Of all the great political thinkers, few were as attentive to means of communication as Alexis de Tocqueville. One of the many things that amazed the young French diplomat during his trip to the United States was the importance of the press in nurturing the associations that gave life to the nascent American democracy. “Only a newspaper can put the same thought at the same time before a thousand readers,” he wrote nearly a decade after his travels in Democracy in America. As such, newspapers “maintain civilization” and are urgently needed to fend off anomy and individualism, which threaten democracy.

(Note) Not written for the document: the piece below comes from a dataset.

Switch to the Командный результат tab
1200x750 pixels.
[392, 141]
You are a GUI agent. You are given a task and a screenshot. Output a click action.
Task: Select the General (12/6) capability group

Tocqueville’s attention to the role newspapers played in fostering American democracy echoes contemporary debates around the impact of digital technology—and social media in particular—on politics. However, unlike in Tocqueville’s time, means of communication are today not seen as fostering democracy, but as harming it. A sign of the changing times, former US president Barack Obama recently joined the long list of personalities and pundits to denounce the nefarious influence of social media, telling an audience at Stanford University that social media are “one of the biggest reasons for democracies weakening,” trapping citizens in information silos and fostering mass polarization.


Whether or not social media are truly responsible for the polarization of politics remains up for grabs. While discussions of “filter bubbles” and “echo chambers” have become commonplace in commentary, research on the topic points to conflicting evidence, with some arguing that the echo chamber effect “may be overstated.”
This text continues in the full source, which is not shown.